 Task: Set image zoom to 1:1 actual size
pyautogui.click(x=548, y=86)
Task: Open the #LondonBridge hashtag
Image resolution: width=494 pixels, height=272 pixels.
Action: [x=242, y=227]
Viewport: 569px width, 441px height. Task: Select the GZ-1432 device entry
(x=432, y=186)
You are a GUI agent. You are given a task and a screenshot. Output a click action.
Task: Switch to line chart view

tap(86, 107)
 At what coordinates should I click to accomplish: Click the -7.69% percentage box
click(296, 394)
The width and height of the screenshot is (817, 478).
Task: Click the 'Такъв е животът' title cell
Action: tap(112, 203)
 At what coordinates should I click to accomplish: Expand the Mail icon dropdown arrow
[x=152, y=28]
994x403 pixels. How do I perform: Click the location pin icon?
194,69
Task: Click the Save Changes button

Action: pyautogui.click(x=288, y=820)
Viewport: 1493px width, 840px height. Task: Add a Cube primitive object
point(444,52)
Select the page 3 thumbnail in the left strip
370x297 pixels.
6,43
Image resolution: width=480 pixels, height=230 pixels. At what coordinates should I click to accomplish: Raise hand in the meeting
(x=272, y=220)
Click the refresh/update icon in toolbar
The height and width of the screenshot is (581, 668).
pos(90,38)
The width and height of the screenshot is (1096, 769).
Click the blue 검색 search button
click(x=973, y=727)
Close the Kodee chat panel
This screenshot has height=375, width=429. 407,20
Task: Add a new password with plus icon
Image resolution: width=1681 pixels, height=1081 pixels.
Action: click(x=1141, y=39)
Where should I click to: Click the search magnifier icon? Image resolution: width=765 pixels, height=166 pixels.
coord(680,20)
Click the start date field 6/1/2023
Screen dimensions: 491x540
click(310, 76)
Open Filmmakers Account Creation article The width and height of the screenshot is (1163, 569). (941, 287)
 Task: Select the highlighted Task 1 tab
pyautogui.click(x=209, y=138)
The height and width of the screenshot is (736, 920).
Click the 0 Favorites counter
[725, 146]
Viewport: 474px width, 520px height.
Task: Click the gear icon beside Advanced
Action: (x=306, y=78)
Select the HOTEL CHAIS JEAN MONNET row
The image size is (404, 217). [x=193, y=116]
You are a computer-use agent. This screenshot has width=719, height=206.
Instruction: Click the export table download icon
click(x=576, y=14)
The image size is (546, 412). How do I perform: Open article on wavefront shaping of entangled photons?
___
● Task requirements: Reproduce all of the data above verbatim, line by line.

● Correct output:
 Task: Set image zoom to 1:1 actual size
pyautogui.click(x=548, y=86)
Task: Open the #LondonBridge hashtag
Image resolution: width=494 pixels, height=272 pixels.
Action: [x=242, y=227]
Viewport: 569px width, 441px height. Task: Select the GZ-1432 device entry
(x=432, y=186)
You are a GUI agent. You are given a task and a screenshot. Output a click action.
Task: Switch to line chart view

tap(86, 107)
 At what coordinates should I click to accomplish: Click the -7.69% percentage box
click(296, 394)
The width and height of the screenshot is (817, 478).
Task: Click the 'Такъв е животът' title cell
Action: tap(112, 203)
 At what coordinates should I click to accomplish: Expand the Mail icon dropdown arrow
[x=152, y=28]
994x403 pixels. How do I perform: Click the location pin icon?
194,69
Task: Click the Save Changes button

Action: pyautogui.click(x=288, y=820)
Viewport: 1493px width, 840px height. Task: Add a Cube primitive object
point(444,52)
Select the page 3 thumbnail in the left strip
370x297 pixels.
6,43
Image resolution: width=480 pixels, height=230 pixels. At what coordinates should I click to accomplish: Raise hand in the meeting
(x=272, y=220)
Click the refresh/update icon in toolbar
The height and width of the screenshot is (581, 668).
pos(90,38)
The width and height of the screenshot is (1096, 769).
Click the blue 검색 search button
click(x=973, y=727)
Close the Kodee chat panel
This screenshot has height=375, width=429. 407,20
Task: Add a new password with plus icon
Image resolution: width=1681 pixels, height=1081 pixels.
Action: click(x=1141, y=39)
Where should I click to: Click the search magnifier icon? Image resolution: width=765 pixels, height=166 pixels.
coord(680,20)
Click the start date field 6/1/2023
Screen dimensions: 491x540
click(310, 76)
Open Filmmakers Account Creation article The width and height of the screenshot is (1163, 569). (941, 287)
 Task: Select the highlighted Task 1 tab
pyautogui.click(x=209, y=138)
The height and width of the screenshot is (736, 920).
Click the 0 Favorites counter
[725, 146]
Viewport: 474px width, 520px height.
Task: Click the gear icon beside Advanced
Action: (x=306, y=78)
Select the HOTEL CHAIS JEAN MONNET row
The image size is (404, 217). [x=193, y=116]
You are a computer-use agent. This screenshot has width=719, height=206.
Instruction: Click the export table download icon
click(x=576, y=14)
The image size is (546, 412). How do I perform: Open article on wavefront shaping of entangled photons?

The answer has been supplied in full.